* Dataset entries:
++++++
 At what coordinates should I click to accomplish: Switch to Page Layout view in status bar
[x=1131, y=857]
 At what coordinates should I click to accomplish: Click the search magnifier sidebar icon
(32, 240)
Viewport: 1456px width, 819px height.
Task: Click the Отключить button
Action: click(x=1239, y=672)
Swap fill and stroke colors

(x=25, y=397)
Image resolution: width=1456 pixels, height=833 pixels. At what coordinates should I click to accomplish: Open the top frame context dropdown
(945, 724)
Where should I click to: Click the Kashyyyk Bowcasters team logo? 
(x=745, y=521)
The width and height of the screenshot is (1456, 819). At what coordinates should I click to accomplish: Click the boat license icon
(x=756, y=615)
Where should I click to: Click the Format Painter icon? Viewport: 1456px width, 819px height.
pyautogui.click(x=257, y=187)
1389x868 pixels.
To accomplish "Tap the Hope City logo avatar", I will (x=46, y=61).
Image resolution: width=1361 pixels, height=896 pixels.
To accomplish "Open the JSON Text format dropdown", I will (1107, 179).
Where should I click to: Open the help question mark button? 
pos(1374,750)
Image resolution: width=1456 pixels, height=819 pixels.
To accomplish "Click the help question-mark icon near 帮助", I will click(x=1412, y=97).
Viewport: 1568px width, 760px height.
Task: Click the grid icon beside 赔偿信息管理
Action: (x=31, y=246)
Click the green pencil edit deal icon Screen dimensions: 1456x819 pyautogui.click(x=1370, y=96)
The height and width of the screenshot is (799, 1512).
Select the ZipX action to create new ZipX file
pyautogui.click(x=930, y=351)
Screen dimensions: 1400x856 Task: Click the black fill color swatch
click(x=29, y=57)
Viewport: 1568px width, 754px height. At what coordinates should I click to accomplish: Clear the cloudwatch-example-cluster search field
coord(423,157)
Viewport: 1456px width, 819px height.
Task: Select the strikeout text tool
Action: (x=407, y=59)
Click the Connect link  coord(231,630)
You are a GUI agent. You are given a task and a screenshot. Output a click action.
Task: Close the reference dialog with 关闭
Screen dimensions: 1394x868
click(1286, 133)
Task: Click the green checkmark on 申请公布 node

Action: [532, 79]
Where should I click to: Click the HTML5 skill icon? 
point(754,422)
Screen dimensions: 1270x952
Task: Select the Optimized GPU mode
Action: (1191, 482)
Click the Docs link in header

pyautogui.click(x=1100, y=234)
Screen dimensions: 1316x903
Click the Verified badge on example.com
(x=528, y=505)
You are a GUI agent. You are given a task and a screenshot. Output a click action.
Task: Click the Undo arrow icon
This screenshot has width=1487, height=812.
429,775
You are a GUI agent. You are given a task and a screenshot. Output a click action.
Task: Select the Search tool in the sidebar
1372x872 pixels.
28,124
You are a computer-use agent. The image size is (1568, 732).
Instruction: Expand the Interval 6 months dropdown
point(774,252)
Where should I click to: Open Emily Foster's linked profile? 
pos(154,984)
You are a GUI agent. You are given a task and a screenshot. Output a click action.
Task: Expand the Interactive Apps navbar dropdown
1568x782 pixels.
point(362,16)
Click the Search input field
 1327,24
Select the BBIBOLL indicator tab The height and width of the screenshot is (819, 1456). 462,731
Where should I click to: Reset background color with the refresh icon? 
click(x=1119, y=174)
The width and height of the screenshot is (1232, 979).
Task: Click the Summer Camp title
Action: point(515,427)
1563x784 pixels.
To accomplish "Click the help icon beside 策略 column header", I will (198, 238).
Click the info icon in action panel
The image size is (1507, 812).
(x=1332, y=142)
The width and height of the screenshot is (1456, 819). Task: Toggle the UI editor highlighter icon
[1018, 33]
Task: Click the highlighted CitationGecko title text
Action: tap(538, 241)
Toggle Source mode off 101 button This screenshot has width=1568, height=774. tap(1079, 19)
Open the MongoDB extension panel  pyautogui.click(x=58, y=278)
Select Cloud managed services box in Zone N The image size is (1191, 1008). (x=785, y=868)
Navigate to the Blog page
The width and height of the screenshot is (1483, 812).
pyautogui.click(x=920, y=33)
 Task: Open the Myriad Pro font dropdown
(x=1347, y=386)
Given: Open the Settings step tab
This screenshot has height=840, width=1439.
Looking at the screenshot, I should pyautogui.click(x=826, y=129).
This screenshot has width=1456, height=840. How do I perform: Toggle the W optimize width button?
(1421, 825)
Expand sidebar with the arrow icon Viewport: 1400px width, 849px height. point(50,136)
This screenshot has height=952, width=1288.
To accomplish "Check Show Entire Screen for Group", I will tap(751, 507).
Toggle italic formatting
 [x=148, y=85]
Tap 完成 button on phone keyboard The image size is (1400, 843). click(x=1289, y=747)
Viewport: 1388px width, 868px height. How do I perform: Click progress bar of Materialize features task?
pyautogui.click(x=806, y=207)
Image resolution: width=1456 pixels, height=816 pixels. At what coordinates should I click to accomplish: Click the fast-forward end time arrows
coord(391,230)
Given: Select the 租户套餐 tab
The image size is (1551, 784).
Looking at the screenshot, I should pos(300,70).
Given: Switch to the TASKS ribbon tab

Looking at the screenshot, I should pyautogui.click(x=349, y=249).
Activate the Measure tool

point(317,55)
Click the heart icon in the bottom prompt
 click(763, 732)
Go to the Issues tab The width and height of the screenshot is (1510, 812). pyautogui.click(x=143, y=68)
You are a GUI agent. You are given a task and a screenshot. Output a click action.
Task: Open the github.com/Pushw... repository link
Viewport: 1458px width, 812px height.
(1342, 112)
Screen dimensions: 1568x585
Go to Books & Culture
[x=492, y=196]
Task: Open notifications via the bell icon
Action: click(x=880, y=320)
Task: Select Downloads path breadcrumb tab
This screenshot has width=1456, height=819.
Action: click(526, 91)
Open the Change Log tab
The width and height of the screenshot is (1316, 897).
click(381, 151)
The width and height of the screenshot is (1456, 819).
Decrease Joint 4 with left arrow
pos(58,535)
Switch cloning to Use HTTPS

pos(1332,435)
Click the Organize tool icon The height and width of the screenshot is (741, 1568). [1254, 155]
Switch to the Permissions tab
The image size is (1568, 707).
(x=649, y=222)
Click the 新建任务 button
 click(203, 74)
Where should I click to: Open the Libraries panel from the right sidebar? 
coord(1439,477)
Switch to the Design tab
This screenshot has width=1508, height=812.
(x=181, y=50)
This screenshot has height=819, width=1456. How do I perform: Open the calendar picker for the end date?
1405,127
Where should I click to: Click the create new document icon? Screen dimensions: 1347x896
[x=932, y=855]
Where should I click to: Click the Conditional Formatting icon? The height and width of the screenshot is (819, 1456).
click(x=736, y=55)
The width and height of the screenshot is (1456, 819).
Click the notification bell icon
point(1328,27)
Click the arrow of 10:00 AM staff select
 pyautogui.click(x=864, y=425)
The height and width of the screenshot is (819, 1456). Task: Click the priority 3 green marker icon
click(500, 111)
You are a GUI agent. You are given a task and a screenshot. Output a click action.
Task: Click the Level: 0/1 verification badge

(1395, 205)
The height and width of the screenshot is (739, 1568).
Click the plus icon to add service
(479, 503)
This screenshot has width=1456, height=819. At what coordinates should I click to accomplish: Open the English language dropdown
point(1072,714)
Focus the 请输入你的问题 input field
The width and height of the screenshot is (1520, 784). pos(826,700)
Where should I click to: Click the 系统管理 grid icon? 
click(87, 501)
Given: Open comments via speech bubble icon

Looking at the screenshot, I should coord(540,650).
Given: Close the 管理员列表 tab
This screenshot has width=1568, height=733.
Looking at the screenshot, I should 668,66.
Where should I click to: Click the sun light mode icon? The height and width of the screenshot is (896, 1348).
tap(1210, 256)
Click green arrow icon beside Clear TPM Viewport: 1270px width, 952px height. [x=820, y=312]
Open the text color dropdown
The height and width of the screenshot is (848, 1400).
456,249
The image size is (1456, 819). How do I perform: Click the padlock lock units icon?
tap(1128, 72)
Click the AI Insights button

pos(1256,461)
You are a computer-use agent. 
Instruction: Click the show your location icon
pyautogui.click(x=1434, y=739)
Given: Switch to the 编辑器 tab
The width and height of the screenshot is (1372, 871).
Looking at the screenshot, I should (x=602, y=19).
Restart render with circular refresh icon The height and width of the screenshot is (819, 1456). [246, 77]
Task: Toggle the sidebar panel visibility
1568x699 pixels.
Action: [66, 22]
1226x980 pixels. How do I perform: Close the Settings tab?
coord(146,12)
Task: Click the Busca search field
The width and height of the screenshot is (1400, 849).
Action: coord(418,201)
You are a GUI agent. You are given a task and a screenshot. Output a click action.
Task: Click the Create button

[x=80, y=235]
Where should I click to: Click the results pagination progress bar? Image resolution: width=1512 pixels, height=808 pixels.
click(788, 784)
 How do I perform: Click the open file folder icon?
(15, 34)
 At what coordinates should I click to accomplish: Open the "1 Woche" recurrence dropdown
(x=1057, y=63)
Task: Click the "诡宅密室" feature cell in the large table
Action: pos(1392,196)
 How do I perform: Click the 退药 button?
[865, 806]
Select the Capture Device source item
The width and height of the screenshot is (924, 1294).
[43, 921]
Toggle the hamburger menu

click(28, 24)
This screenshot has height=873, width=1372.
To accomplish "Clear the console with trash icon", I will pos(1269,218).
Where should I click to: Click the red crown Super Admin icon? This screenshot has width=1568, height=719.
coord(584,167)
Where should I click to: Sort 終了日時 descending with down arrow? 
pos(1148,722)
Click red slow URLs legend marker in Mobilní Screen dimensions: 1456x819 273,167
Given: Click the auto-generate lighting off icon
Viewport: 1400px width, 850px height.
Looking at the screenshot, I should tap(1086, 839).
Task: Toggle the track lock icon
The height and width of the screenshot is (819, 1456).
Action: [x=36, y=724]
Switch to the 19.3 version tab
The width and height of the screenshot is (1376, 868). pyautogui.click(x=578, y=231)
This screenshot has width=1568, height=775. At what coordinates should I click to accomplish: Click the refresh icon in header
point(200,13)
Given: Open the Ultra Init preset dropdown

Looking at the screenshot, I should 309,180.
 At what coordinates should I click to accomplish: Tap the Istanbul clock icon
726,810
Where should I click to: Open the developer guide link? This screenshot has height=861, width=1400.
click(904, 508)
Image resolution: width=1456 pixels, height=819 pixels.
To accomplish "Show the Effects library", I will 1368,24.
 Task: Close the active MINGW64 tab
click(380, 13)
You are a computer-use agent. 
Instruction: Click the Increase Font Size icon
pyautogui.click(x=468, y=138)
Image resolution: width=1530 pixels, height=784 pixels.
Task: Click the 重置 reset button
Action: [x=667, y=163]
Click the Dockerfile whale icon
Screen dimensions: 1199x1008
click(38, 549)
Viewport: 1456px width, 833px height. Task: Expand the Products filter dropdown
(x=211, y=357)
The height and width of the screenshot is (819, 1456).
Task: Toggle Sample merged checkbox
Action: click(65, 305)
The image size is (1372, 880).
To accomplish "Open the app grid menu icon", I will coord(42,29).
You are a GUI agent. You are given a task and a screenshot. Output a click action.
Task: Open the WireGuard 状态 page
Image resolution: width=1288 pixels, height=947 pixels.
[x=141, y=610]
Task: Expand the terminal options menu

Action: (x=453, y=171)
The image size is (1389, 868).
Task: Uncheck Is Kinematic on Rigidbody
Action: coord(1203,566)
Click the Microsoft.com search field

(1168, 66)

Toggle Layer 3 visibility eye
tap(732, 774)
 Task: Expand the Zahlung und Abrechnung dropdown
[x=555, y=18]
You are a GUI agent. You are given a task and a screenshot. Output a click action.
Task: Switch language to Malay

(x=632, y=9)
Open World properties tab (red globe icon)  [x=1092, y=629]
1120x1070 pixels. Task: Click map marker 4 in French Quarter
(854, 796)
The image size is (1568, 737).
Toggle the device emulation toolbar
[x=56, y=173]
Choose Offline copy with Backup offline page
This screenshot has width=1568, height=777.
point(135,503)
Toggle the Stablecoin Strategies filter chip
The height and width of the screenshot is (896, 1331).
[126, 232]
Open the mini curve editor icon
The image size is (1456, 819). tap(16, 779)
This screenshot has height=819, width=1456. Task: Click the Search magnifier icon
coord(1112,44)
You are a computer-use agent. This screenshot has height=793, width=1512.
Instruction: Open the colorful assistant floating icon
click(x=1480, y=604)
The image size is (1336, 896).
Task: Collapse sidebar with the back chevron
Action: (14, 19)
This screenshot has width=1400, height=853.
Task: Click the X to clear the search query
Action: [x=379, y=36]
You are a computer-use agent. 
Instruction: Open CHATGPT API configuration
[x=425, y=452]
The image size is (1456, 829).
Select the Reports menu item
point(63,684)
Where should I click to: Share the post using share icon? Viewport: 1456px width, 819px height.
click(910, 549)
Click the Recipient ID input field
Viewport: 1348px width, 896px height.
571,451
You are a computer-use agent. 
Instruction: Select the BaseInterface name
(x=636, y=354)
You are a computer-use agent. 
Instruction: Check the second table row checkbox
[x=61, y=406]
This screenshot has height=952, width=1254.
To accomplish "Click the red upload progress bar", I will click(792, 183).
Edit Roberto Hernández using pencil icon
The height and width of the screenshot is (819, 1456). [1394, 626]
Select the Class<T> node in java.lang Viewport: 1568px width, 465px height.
++++++
* Work request:
Your answer should consist solely of the lines above from the line with "Select Cloud managed" to the line with "Given: Open the Settings step tab", both included, reproduced exactly.

* Output of the task:
Select Cloud managed services box in Zone N The image size is (1191, 1008). (x=785, y=868)
Navigate to the Blog page
The width and height of the screenshot is (1483, 812).
pyautogui.click(x=920, y=33)
 Task: Open the Myriad Pro font dropdown
(x=1347, y=386)
Given: Open the Settings step tab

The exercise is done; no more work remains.